GIVEN RECORDS START

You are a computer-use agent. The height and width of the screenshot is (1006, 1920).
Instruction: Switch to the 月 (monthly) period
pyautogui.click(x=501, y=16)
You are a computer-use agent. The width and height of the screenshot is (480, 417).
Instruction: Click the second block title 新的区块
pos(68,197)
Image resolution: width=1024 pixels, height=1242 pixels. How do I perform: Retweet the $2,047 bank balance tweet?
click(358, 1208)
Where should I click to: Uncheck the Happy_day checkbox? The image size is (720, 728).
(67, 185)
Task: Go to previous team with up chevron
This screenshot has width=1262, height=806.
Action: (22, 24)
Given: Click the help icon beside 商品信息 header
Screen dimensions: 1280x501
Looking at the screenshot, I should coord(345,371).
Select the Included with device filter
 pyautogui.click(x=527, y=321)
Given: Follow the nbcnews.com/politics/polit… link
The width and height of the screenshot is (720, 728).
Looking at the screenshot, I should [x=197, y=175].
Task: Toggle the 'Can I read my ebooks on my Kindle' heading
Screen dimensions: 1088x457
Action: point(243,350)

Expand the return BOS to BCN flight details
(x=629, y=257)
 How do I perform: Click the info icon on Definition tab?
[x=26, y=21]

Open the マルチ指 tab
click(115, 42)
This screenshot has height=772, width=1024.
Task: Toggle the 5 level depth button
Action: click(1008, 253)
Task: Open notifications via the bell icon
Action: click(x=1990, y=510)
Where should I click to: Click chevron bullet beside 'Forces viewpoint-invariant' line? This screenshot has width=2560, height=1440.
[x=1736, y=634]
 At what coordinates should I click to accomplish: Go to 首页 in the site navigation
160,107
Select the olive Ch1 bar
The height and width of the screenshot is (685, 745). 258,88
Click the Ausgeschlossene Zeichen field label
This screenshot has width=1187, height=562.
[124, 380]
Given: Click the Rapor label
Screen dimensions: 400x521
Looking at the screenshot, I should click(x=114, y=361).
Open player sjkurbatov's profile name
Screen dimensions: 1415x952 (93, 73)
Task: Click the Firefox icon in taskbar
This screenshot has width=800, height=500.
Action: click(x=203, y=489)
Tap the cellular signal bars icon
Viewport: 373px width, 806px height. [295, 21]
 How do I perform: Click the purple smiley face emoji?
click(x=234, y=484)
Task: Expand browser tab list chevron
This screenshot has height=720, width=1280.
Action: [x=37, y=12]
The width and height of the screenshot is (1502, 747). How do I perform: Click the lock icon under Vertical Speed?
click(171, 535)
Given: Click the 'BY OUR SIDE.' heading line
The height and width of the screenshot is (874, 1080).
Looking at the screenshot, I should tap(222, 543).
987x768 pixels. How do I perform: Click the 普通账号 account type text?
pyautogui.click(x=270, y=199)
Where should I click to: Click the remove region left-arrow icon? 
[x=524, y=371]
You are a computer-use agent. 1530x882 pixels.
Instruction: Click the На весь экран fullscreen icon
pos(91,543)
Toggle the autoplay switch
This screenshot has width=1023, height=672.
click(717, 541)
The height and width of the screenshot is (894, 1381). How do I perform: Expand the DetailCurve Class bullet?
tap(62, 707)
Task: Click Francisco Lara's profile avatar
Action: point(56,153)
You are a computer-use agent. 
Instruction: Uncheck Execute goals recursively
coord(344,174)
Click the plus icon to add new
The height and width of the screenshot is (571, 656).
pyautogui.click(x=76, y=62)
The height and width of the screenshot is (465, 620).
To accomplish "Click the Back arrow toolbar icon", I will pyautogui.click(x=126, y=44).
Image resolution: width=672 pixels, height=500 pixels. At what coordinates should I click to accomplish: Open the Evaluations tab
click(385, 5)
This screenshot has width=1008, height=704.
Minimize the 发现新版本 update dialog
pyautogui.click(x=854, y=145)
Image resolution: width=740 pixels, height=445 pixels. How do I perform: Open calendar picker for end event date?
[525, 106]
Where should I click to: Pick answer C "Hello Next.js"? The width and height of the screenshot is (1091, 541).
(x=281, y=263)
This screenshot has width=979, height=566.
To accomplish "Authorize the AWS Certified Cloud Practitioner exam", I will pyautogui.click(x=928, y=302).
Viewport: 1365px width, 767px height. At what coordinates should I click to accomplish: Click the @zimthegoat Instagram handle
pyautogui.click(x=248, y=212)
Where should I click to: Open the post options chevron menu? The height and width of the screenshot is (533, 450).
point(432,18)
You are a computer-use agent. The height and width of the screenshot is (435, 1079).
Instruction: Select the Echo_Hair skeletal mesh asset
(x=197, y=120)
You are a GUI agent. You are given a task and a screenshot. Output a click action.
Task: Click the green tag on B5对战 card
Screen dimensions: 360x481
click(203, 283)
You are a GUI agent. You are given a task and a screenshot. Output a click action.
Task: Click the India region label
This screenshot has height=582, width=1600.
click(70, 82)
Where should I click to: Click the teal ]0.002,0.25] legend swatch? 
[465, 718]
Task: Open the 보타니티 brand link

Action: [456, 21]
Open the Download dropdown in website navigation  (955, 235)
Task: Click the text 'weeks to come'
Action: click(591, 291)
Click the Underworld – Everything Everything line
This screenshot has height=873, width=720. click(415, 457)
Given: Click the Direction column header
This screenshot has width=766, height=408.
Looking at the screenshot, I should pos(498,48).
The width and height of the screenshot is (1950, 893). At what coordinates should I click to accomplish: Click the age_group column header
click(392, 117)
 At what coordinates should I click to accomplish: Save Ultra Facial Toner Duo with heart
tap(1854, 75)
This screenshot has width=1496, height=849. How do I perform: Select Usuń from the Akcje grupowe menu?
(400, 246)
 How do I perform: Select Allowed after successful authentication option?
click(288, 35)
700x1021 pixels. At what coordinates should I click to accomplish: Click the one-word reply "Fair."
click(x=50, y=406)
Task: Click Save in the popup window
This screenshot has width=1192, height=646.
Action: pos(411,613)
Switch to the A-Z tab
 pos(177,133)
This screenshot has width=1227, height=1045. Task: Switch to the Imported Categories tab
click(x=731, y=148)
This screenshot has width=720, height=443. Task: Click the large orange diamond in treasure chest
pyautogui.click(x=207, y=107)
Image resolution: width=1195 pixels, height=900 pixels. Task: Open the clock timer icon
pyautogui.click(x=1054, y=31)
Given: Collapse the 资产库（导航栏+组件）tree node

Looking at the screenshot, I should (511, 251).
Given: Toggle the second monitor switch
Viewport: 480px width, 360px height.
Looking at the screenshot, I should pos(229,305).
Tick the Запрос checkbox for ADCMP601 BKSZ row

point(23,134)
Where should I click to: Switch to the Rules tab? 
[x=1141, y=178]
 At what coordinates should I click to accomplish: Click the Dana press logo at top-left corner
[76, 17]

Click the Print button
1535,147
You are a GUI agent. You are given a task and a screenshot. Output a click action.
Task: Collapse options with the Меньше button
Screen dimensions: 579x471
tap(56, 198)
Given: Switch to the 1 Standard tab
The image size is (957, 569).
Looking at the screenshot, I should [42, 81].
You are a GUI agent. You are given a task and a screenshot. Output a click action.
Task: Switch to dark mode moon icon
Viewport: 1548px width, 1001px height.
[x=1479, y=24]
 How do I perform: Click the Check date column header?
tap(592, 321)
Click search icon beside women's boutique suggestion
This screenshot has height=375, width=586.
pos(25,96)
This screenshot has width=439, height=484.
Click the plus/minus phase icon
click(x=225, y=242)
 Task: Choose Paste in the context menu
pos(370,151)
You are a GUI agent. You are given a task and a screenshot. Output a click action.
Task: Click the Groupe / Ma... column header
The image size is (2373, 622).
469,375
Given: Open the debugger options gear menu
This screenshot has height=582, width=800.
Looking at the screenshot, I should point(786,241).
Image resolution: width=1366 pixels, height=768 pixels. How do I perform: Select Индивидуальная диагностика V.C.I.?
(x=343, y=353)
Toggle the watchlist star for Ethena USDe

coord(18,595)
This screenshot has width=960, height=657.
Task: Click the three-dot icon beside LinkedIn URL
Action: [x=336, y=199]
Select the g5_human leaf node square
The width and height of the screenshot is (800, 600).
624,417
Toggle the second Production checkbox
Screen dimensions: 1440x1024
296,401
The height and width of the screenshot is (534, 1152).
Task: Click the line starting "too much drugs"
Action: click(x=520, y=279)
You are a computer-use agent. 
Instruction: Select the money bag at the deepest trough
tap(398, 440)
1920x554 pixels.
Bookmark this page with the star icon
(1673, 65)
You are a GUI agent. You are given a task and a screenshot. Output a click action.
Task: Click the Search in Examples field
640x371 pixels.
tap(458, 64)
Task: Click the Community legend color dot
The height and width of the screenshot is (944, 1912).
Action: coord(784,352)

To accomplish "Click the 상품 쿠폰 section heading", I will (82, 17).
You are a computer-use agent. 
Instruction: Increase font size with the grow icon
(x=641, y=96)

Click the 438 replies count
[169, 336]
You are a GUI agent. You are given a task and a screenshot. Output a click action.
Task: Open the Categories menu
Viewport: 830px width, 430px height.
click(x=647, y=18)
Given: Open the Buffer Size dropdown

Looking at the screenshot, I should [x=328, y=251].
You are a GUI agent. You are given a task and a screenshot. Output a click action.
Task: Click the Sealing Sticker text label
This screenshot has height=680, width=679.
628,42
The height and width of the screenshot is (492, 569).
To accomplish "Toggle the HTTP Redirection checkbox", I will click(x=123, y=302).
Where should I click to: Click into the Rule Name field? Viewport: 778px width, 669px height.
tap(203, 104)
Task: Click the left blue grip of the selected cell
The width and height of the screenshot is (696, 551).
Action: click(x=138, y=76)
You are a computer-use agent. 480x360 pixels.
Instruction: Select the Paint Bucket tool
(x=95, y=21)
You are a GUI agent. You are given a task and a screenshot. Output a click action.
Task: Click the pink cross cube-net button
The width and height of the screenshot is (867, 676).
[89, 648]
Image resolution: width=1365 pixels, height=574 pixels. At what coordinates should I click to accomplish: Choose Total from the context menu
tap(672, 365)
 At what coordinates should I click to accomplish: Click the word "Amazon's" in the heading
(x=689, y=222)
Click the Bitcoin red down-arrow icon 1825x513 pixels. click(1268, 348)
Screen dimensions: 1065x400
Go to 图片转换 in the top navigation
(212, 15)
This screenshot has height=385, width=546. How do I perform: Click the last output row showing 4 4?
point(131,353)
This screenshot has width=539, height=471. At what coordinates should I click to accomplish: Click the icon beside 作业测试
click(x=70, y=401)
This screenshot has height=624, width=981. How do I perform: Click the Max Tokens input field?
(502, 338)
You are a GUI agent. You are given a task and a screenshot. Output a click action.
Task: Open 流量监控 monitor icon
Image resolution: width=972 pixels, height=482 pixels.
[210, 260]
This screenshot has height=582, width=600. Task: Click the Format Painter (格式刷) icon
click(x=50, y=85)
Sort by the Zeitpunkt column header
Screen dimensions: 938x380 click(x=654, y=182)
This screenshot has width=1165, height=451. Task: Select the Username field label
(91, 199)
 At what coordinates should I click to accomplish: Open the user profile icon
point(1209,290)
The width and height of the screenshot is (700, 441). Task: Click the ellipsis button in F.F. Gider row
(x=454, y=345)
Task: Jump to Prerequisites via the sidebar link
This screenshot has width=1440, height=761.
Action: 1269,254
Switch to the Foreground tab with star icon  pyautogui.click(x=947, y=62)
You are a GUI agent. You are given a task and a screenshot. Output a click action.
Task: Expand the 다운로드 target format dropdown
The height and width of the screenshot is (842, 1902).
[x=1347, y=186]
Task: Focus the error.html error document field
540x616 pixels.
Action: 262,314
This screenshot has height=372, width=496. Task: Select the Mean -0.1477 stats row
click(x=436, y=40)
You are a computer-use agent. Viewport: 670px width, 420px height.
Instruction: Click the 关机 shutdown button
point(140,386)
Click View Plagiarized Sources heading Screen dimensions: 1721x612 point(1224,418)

GIVEN RECORDS END

**TASK**: Locate the line with "This screenshot has height=582, width=600." in the entries above; extract it and every line after it, verbatim.

**OUTPUT FOR THIS TASK**:
This screenshot has height=582, width=600. Task: Click the Format Painter (格式刷) icon
click(x=50, y=85)
Sort by the Zeitpunkt column header
Screen dimensions: 938x380 click(x=654, y=182)
This screenshot has width=1165, height=451. Task: Select the Username field label
(91, 199)
 At what coordinates should I click to accomplish: Open the user profile icon
point(1209,290)
The width and height of the screenshot is (700, 441). Task: Click the ellipsis button in F.F. Gider row
(x=454, y=345)
Task: Jump to Prerequisites via the sidebar link
This screenshot has width=1440, height=761.
Action: 1269,254
Switch to the Foreground tab with star icon  pyautogui.click(x=947, y=62)
You are a GUI agent. You are given a task and a screenshot. Output a click action.
Task: Expand the 다운로드 target format dropdown
The height and width of the screenshot is (842, 1902).
[x=1347, y=186]
Task: Focus the error.html error document field
540x616 pixels.
Action: 262,314
This screenshot has height=372, width=496. Task: Select the Mean -0.1477 stats row
click(x=436, y=40)
You are a computer-use agent. Viewport: 670px width, 420px height.
Instruction: Click the 关机 shutdown button
point(140,386)
Click View Plagiarized Sources heading Screen dimensions: 1721x612 point(1224,418)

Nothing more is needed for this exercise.